## BEGIN Data lines

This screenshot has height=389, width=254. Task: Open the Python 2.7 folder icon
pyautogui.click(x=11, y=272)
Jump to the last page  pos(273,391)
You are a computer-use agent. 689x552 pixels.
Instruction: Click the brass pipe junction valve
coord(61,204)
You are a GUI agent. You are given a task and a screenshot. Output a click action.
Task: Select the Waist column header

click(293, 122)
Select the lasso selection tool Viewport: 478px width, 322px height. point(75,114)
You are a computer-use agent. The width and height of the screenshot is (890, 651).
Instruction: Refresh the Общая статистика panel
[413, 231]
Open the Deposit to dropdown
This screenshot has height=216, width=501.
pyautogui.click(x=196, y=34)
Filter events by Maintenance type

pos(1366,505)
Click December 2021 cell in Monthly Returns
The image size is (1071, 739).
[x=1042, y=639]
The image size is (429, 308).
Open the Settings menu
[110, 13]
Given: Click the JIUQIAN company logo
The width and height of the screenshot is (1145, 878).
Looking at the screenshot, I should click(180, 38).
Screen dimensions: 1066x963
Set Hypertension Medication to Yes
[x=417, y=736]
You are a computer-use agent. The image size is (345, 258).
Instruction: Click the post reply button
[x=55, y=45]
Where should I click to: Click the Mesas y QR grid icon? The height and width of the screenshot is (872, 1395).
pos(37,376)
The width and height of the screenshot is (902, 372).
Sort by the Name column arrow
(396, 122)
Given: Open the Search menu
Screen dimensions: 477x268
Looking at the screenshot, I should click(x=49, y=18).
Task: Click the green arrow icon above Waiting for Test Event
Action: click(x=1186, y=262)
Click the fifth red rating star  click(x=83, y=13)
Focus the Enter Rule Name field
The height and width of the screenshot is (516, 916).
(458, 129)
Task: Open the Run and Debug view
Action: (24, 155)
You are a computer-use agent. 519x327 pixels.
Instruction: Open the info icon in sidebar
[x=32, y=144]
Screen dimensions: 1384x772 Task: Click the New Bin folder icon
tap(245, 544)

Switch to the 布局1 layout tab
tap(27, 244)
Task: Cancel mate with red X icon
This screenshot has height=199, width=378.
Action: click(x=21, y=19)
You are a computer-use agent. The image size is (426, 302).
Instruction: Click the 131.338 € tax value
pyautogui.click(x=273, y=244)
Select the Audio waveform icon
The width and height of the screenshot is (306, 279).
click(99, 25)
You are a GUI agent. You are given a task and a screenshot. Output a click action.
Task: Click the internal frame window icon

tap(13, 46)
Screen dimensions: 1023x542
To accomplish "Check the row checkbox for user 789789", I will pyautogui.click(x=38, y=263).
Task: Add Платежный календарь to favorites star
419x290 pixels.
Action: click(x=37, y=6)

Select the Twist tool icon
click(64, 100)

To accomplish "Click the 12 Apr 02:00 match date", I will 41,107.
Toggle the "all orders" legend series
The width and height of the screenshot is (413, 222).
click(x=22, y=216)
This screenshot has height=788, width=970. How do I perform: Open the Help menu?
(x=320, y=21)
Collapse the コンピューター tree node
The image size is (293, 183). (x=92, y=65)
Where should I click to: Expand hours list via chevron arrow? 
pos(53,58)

## END Data lines

_Stated goal_
Duplicate every line above verbatim, from first to last.

_Solution for this task_
This screenshot has height=389, width=254. Task: Open the Python 2.7 folder icon
pyautogui.click(x=11, y=272)
Jump to the last page  pos(273,391)
You are a computer-use agent. 689x552 pixels.
Instruction: Click the brass pipe junction valve
coord(61,204)
You are a GUI agent. You are given a task and a screenshot. Output a click action.
Task: Select the Waist column header

click(293, 122)
Select the lasso selection tool Viewport: 478px width, 322px height. point(75,114)
You are a computer-use agent. The width and height of the screenshot is (890, 651).
Instruction: Refresh the Общая статистика panel
[413, 231]
Open the Deposit to dropdown
This screenshot has height=216, width=501.
pyautogui.click(x=196, y=34)
Filter events by Maintenance type

pos(1366,505)
Click December 2021 cell in Monthly Returns
The image size is (1071, 739).
[x=1042, y=639]
The image size is (429, 308).
Open the Settings menu
[110, 13]
Given: Click the JIUQIAN company logo
The width and height of the screenshot is (1145, 878).
Looking at the screenshot, I should click(180, 38).
Screen dimensions: 1066x963
Set Hypertension Medication to Yes
[x=417, y=736]
You are a computer-use agent. The image size is (345, 258).
Instruction: Click the post reply button
[x=55, y=45]
Where should I click to: Click the Mesas y QR grid icon? The height and width of the screenshot is (872, 1395).
pos(37,376)
The width and height of the screenshot is (902, 372).
Sort by the Name column arrow
(396, 122)
Given: Open the Search menu
Screen dimensions: 477x268
Looking at the screenshot, I should click(x=49, y=18).
Task: Click the green arrow icon above Waiting for Test Event
Action: click(x=1186, y=262)
Click the fifth red rating star  click(x=83, y=13)
Focus the Enter Rule Name field
The height and width of the screenshot is (516, 916).
(458, 129)
Task: Open the Run and Debug view
Action: (24, 155)
You are a computer-use agent. 519x327 pixels.
Instruction: Open the info icon in sidebar
[x=32, y=144]
Screen dimensions: 1384x772 Task: Click the New Bin folder icon
tap(245, 544)

Switch to the 布局1 layout tab
tap(27, 244)
Task: Cancel mate with red X icon
This screenshot has height=199, width=378.
Action: click(x=21, y=19)
You are a computer-use agent. The image size is (426, 302).
Instruction: Click the 131.338 € tax value
pyautogui.click(x=273, y=244)
Select the Audio waveform icon
The width and height of the screenshot is (306, 279).
click(99, 25)
You are a GUI agent. You are given a task and a screenshot. Output a click action.
Task: Click the internal frame window icon

tap(13, 46)
Screen dimensions: 1023x542
To accomplish "Check the row checkbox for user 789789", I will pyautogui.click(x=38, y=263).
Task: Add Платежный календарь to favorites star
419x290 pixels.
Action: click(x=37, y=6)

Select the Twist tool icon
click(64, 100)

To accomplish "Click the 12 Apr 02:00 match date", I will 41,107.
Toggle the "all orders" legend series
The width and height of the screenshot is (413, 222).
click(x=22, y=216)
This screenshot has height=788, width=970. How do I perform: Open the Help menu?
(x=320, y=21)
Collapse the コンピューター tree node
The image size is (293, 183). (x=92, y=65)
Where should I click to: Expand hours list via chevron arrow? 
pos(53,58)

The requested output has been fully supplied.